TASK OBJECTIVE.
Pull out each line of the data that includes the word "three".

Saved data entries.
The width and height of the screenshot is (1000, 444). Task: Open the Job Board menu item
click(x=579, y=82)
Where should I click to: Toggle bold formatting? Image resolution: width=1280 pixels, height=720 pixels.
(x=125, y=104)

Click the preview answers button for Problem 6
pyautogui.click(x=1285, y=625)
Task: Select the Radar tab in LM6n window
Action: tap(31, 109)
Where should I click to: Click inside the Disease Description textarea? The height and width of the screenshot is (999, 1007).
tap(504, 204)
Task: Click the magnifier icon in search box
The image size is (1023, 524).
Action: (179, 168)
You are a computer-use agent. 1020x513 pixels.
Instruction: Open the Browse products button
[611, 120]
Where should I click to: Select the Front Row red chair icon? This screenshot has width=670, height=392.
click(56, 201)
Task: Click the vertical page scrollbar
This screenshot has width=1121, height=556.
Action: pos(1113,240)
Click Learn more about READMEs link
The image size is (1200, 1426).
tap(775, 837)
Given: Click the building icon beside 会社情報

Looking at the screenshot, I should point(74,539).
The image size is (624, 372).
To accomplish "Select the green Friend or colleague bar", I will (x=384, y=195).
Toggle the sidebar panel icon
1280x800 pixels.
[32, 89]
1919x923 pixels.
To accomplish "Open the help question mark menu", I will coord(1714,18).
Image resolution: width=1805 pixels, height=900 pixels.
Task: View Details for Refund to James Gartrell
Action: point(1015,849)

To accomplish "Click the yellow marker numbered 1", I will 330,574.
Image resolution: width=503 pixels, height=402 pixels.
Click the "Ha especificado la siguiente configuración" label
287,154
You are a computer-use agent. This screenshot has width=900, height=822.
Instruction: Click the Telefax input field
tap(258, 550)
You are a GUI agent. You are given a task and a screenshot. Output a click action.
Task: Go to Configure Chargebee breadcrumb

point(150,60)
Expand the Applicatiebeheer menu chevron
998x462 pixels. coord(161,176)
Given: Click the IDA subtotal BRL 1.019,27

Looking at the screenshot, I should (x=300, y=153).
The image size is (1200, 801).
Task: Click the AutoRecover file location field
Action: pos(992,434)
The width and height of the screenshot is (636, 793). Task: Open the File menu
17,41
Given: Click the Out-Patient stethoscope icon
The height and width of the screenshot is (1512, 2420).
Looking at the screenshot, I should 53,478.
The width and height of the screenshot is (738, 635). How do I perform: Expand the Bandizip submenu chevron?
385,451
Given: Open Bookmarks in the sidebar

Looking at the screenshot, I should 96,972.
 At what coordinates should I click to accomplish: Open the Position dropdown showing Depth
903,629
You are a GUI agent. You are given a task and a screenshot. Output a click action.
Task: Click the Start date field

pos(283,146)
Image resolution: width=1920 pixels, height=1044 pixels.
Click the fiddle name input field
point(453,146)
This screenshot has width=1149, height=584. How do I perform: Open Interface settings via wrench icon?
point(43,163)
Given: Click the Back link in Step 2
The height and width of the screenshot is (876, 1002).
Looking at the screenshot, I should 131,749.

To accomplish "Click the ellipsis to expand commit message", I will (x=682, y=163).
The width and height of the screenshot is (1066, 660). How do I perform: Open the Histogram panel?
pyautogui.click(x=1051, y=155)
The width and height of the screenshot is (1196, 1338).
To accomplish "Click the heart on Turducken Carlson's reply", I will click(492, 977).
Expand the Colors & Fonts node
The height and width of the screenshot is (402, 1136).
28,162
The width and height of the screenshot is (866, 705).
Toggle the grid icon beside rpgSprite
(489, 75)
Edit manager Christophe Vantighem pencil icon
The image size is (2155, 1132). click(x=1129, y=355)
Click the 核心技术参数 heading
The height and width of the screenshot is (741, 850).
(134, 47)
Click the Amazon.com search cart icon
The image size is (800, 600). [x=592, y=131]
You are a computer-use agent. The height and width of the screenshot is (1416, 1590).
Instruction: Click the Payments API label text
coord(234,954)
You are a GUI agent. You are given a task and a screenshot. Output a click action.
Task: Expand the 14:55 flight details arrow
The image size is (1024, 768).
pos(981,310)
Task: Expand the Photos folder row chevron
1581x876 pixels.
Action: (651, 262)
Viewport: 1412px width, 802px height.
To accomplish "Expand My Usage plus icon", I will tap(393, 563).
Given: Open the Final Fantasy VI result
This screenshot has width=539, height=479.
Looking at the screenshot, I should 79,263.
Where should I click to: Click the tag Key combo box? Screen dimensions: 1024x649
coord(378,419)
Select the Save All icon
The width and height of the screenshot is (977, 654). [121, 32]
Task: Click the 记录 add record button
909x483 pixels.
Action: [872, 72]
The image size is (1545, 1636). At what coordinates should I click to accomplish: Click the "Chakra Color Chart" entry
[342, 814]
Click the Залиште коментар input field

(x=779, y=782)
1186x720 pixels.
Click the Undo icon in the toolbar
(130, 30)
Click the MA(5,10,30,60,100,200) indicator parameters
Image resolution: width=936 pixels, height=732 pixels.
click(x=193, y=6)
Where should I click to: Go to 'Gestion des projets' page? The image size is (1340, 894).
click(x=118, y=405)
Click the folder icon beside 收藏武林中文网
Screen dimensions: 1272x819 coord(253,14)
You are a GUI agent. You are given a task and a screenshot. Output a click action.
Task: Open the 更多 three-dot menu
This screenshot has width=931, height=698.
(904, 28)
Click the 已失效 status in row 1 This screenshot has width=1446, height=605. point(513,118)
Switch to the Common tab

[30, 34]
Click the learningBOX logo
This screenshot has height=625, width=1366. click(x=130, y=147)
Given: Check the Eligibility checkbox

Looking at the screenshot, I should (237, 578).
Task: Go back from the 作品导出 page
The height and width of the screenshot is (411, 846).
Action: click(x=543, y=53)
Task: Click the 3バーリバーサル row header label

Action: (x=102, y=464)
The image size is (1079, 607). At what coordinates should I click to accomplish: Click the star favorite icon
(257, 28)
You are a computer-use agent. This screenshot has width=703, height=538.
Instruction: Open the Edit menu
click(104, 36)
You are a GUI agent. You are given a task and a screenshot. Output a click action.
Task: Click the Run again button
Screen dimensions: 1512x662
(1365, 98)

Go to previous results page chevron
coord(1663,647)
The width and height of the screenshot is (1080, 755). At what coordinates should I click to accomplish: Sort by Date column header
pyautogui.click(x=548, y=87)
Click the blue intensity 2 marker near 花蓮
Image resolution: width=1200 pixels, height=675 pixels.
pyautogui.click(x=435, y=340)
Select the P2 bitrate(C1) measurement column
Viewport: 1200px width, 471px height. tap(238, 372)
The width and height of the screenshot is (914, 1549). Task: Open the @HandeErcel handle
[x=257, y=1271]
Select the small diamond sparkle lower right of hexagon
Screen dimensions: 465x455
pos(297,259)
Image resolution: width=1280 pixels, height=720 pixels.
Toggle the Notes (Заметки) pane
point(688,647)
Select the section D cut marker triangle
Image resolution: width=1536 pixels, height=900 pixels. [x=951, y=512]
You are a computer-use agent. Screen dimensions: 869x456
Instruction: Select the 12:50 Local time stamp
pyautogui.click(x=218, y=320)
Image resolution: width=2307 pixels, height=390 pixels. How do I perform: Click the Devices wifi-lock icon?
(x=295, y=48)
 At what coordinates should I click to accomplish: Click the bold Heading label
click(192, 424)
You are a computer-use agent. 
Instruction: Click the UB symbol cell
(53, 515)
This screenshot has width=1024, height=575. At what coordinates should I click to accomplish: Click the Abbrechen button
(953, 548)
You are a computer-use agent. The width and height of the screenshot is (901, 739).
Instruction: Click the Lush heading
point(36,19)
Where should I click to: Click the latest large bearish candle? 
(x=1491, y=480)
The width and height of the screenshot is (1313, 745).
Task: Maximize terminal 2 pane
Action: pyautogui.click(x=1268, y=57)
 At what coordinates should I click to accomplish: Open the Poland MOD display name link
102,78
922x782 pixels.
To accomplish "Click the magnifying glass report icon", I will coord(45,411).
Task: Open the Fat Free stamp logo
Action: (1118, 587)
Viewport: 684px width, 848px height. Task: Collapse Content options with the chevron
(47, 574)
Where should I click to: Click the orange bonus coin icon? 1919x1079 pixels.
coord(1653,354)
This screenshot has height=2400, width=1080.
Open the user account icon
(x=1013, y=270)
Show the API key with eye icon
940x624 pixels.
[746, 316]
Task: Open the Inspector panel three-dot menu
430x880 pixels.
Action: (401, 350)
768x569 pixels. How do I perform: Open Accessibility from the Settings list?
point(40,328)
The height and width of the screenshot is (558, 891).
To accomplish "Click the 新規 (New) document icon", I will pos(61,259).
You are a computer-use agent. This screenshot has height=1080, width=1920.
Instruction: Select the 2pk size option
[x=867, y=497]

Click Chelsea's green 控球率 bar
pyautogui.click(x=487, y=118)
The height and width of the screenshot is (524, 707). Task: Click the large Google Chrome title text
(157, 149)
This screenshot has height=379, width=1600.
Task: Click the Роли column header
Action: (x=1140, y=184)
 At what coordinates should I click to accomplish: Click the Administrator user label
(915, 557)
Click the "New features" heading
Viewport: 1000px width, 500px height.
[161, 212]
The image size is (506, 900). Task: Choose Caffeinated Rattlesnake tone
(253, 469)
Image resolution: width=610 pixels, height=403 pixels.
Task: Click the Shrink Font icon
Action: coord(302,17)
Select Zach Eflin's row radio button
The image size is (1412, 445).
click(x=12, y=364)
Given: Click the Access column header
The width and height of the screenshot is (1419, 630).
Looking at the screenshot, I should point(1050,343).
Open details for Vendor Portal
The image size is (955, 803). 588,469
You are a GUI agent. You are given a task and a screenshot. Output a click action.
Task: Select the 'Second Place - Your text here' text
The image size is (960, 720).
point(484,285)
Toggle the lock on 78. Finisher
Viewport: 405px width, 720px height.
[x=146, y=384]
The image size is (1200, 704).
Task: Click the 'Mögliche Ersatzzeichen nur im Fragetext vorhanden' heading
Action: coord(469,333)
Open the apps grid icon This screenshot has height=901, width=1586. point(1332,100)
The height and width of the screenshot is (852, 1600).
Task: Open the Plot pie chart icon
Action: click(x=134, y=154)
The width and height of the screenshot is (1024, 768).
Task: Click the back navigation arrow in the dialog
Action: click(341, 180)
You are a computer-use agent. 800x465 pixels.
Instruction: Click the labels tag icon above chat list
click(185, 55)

EXERCISE RESPONSE.
Task: Open the 更多 three-dot menu
Task: Open the Inspector panel three-dot menu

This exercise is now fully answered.